2006-07-25 03:28:06 · 11 answers · asked by crafty1980 1 in Society & Culture Languages

11 answers

Language evolves through natural selection and feedback from it's environment. That is why English is a little different between Texas and New York, more different between England, Australia, and the USA, even more different from Shakespeare's day, and almost unrecognizable from Old English. It is also not interchangeable with the other species of languages from which it evolved, such as Latin, Old German (Angle and Saxon), Celtish (Briton), and old French.

2006-07-25 03:50:50 · answer #1 · answered by 自由思想家 3 · 1 1

People don't 'decide' what words to use. They learn the language as babies. The words are already there around them.

The most basic English colour terms (red, yellow, green, blue, black, brown, grey, white) are all native. They're not borrowed from Latin, but go back to Old English and before that Proto-Germanic, and before that get lost in the mists of time.

Some of them are recognizably related to words in other branches of Indo-European, e.g. red matches Latin _ruber_ and Greek _erythros_. Yellow is related to the corresponding Slavonic names. (Related to as in cousins, not descendants.) Colour names can also change meaning rather a lot: blue seems to be related to Latin _flavus_, which means yellow.

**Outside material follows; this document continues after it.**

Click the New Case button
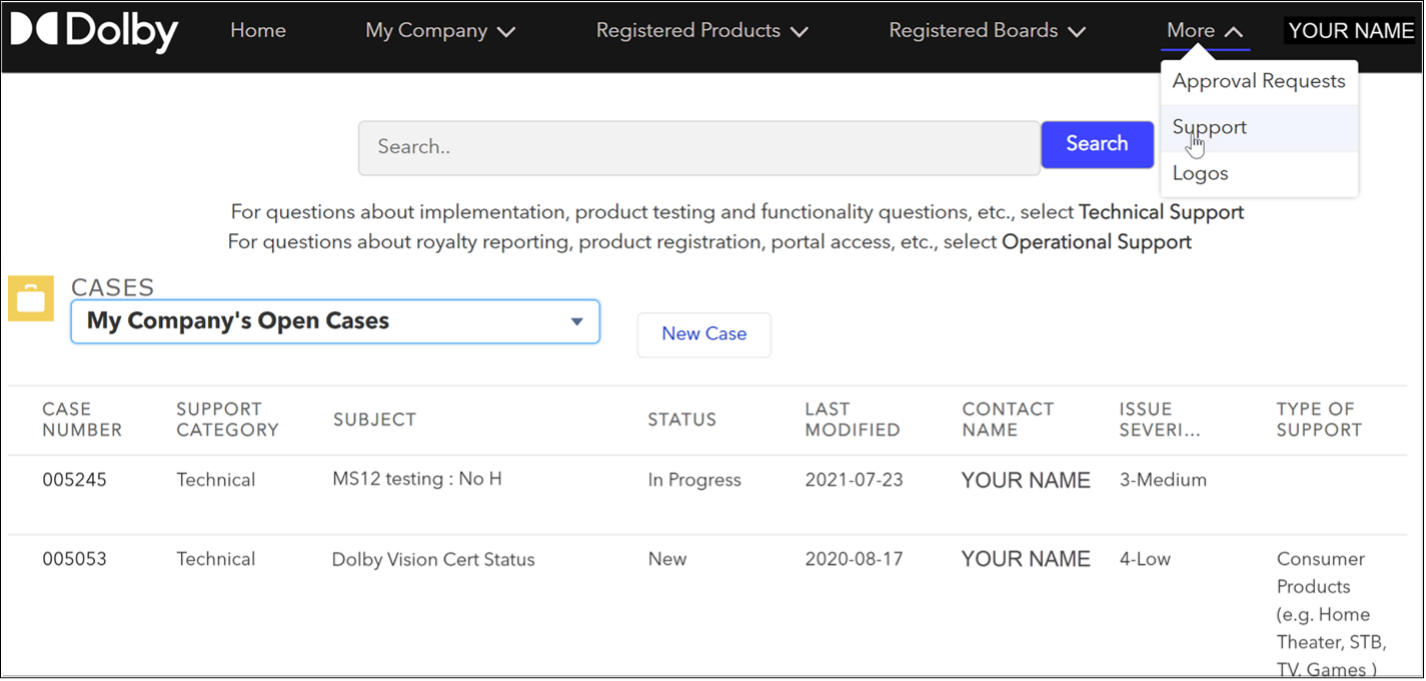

If you go back even further (not that we can with any certainty) some of these might turn out to be from common names: green looks like grass, and yellow looks like gall (the bodily fluid) and/or gold. So, many thousands of years ago there might not have been basic colour names for yellow and green in Proto-Indo-European, and they called green things grass-coloured.

Virtually all words are just arbitrary noises. The sounds [blu:] happen to mean that colour in English, but every language uses a different and equally arbitrary name for it. No-one 'decides'.

2006-07-25 12:53:00 · answer #2 · answered by Nicholas W 1 · 0 0

Each colour is named from different languages. Some stem from latin, as you say, others are from old english etc. I think it's the same with anything like this, the most commonly used word gets accepted as the norm. Red, a colour almost always called red is referred to differently depending on its shade and the kind of image people want to conjure up of that colour. The same with most colours, the emotion one wants to convey by referring to it, puts the word for the colour in your mouth. Hope this is a little more informative than "who cares".

2006-07-25 10:40:47 · answer #3 · answered by H 4 · 0 0

Any good collegiate dictionary will give etymologies for most words. In case of blue, blue is from from Old French by way of Middle English and green is from Old English by way of Middle English, both according to Webster. These words are not related to Latin.

2006-07-25 10:46:11 · answer #4 · answered by Nerdly Stud 5 · 0 0

Good question. You could say that of many words. You can keep tracing them back and back - latin, roman...etc

But eventually you come to the guy who first decided what we would call the colour 'green'. And from what basis did he get that word? It can scramble your brain trying to think that one through. I'm sorry - don't think I really answered the question!

2006-07-25 10:39:01 · answer #5 · answered by Vix 3 · 0 0

To be honest, I have no idea who named the colours, but found this on old faithful!

As an aside, have you ever thought that the colour you know of as blue may be different to the colour that I know as blue? After all, we only know what blue is only because we have been told that is what the colour is called! We both know the sea is blue - but how can we be sure we are looking at the same colour? Are our brains seeing the colour in the same way? If we were to look through someone else's eyes, would we think their world was made up of very odd colours?

Back to the question:
Color naming
Different cultures have different terms for colors, and may also assign some color names to slightly different parts of the spectrum: for instance, the han character 青 (rendered as qīng in Mandarin and ao in Japanese) has a meaning that covers both blue and green; blue and green are traditionally considered shades of "青". In more contemporary terms, they are 藍 (lán, in Mandarin) and 綠 (lǜ, in Mandarin) respectively. For example, in Japan, although the traffic lights have the same red and yellow lights that other countries have, the "green" light is markedly "bluer" and is called aoi.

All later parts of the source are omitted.